There are probably as many recipes for this as there are/were real cowboys and cowgirls sitting around the campfire, eatin’ beans and drinkin’ coffee.
Some folks say that to make real cowboy coffee you only need four things: a hot fire (preferably outdoors), fresh water, an enamel pot and some ground coffee. Assuming you don't have a fetching cowgirl in a buckskin skirt handy to handle a hot pot, you’ll probably want to make sure you've got a towel, some soft dirt or sand, or anything else you can find around the campsite to wrap the pot and keep it hot! Just like being aboard a ship, a starry sky and friendly company help a lot.
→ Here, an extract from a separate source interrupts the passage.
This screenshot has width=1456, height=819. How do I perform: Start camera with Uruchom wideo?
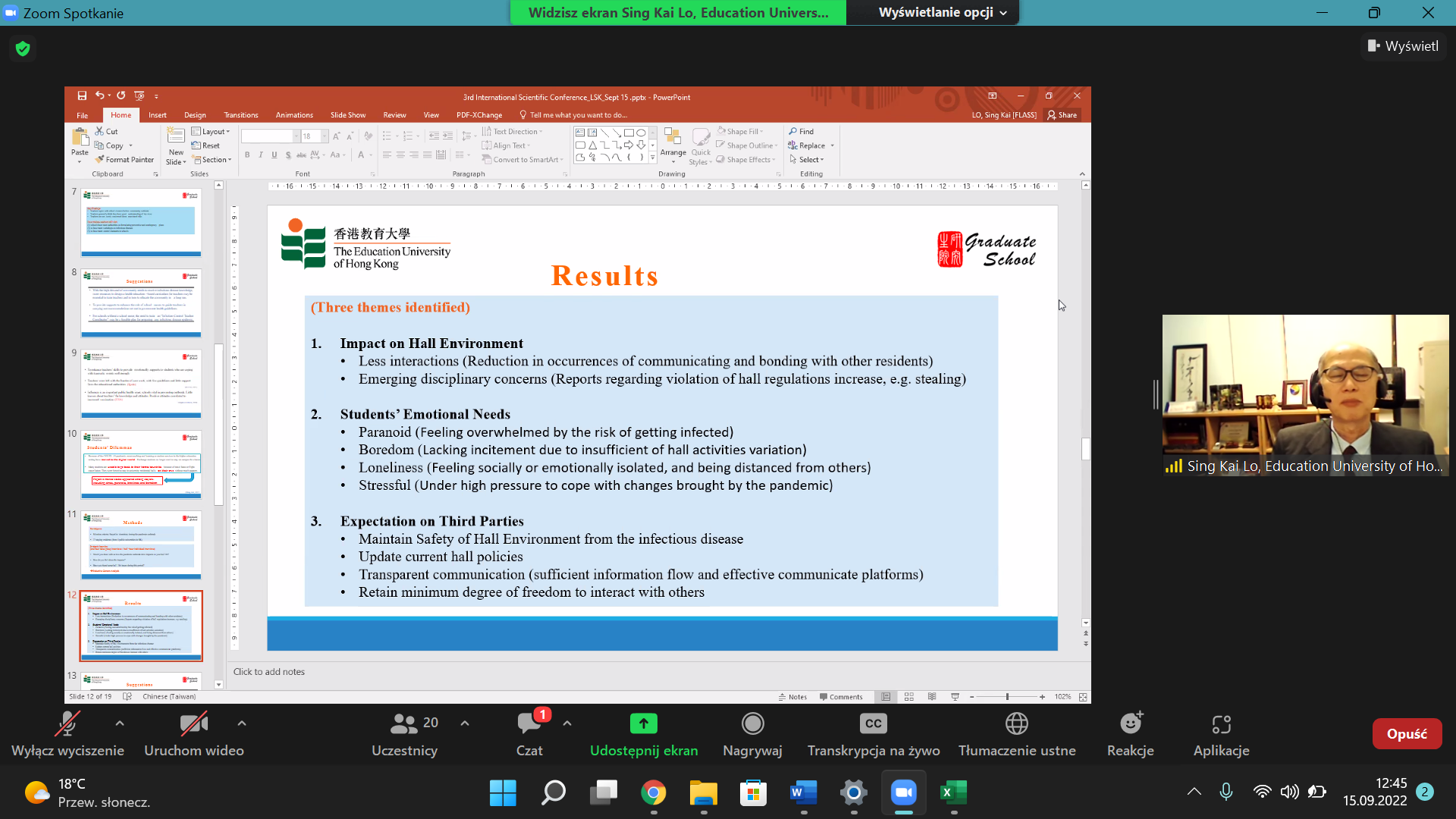(x=193, y=724)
Making cowboy coffee is a cake walk. Just fill the pot with fresh water, bring it to a boil and throw in some coffee you’ve smashed with a rock, the butt of your gun or, of all things, a peppermint stick (you can use a grinder, but it would suck all the romance out of the process. The peppermint stick is traditional and Arbuckles Ariosa coffee still includes one).
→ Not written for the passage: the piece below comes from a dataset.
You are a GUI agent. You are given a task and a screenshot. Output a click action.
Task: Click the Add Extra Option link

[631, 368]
How much coffee should you use? Those who must measure say to use 3/4 cups of ground coffee per quart of water while some use two or three tablespoons per cup. Others just throw a handful or two into the pot until it “looks right.”
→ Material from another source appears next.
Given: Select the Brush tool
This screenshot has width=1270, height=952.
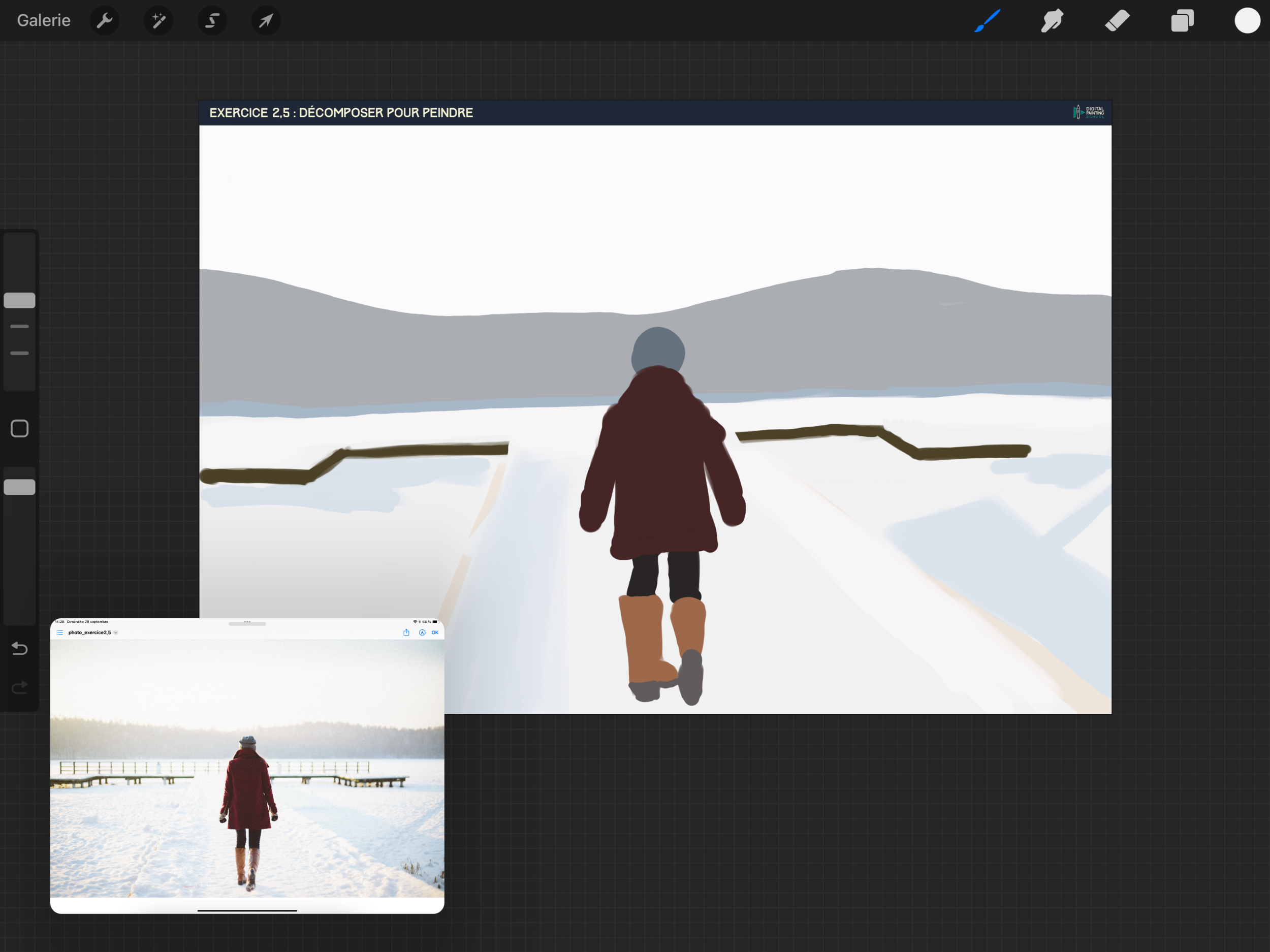Looking at the screenshot, I should [x=988, y=21].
Bring it back to a light boil (or for about a minute, whichever comes first), and then take it off the heat and let it steep for about five minutes before you pour. To keep it warm, wrap the pot with that towel or bury it part way in soft dirt.
The only tricky part is keeping the grounds at the bottom of the pot when you pour. Adding a splash of cold water will drive most grounds down, and tossing in a few dried egg shells is also supposed to do the trick. However, I have it on genuine Texan authority that real cowboys (and the women who love them), just strain it through their teeth.